Deloitte Report Maps Out Business Models for EV Adoption in India

The consultancy firm Deloitte India, yesterday released a report on various business models that can be adopted to plug the gaps in the EV ecosystem in the country

India despite being an upcoming and possibly one of the largest EV markets in the world have hiccups in adopting electric vehicles.
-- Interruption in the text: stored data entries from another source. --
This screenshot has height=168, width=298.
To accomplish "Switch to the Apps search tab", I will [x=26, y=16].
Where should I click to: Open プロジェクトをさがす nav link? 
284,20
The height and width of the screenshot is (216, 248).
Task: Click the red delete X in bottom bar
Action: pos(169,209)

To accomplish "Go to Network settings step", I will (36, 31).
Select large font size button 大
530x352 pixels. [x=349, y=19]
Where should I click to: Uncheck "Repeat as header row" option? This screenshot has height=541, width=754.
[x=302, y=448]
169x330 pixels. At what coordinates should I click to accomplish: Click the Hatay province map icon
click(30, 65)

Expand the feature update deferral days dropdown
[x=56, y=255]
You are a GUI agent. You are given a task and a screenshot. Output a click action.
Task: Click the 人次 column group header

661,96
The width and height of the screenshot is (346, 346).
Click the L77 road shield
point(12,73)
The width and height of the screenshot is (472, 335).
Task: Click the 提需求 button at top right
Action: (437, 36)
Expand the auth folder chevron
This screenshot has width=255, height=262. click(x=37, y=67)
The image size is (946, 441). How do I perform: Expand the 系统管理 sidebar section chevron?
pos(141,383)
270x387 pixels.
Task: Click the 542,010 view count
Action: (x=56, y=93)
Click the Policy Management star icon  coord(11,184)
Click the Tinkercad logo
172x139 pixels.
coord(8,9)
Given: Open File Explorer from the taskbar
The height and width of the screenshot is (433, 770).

Deloitte India maps out possible business models to help achieve its electric mobility dream.

Deloitte in its report identified Government Authority, Manufacturers, Battery Providers, Power Companies and Utilities, Energy Supplier, Operators, Commuters and Citizen Groups and Financial Institutions as the key shareholders in EV ecosystem which would need to be mapped to try to make sure that they play the role in synergy to facilitate smooth EV adoption in the country.

Going forward, Deloitte India feels that in the initial phases of EV penetration, the aim should be to reduce dependence on fuel-based private vehicles by developing e-public transport systems supplemented by electric last-mile connectivity.

India’s electric car sales dipped 40 percent in 2018

“Mainstreaming EVs is thus expected to require interplay of policy, regulatory and institutional framework, demand and supply, charging infrastructure, incentives, research and development and technological improvements.” Deloitte report says.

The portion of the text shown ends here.